I'm running a Solaris house, very homogeneous, about 75 servers in production and another 75 servers for LAB and Staging. I run all with two admins (One junior and myself) and I have been asked to provide justification for more or less (??) personnel, including our tasks, etc (My management doesn't have prior experience with running this kind of operation at this level)
I run a 24/7 System, with an SLA aiming to five 9's. This is a startup company looking to get bigger contracts and we have a tight budget.
All my servers are from Sun Microsystems, running Solaris 10. On the production environment the physical layer is about fourteen sun T1000 and six T5120. Inside the physical layer I run SUN Ldoms, each server is partitioned from two to six guest machines. I use Sun Cluster on 8 of them, Sun Glassfish 2.0 in three of the Web Farms and Sun Webserver 7 for Load Balancing running also on Sun Cluster.
I also administer the two database systems, one with Postgres 8.3 for the Web Services farms and another one with MySQL for our proprietary application.
All the system is connected to a small brocade Fabric, with two SAN switches and redundant paths, connected to SUN storatek disk arrays.
I administer everything inside the cage on a collocated cage (I have a network admin that handles the Cisco Network, Firewalls, switches etc,, but have not skill son Unix or SAN)
We cover everything from , day to day admin tasks, design, test of new implementations, LABs, Disaster Recovery, etc etc etc. Not to mention running the corporate services that nobody cares about but must be running all the time (In house exchange email server, Sharepoint server, SQL Server and Peach tree for accounting, Internet, Mobile VPNs, Desktop support for about 10 Laptops, etc, etc) . As you guys can see, I dont get too much sleep and the levels of pressure are a little high (not to mention the risk the company is taking putting all this on the hands of two people,, one of them a Junior admin)
Basically, I need a way to explain my management the reasons why I think our technical environment is over dimensioned for the amount of personnel I have.

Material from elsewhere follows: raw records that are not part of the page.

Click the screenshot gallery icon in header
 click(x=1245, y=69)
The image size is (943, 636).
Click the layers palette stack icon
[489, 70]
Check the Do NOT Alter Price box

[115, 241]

I don't know if there are official number, for admin/server ratio, considering risk, the kind of operation, etc, etc. Some document with best practices will be ok,, everything I find is for medium to big companies and we are a startup here, so I need to be realistic in terms of what I can get. The original request from my management was to provide a list of tasks we perform day to day to see if we can take some more, and then when I reply about not having room for more I was asked to provide some kind of metrics to check in what we spend the time. Since my management is not coming from IT it is very difficult to explain in terms of our tasks, why they take all of our time, etc.
Any help would be great
Thanks
Manny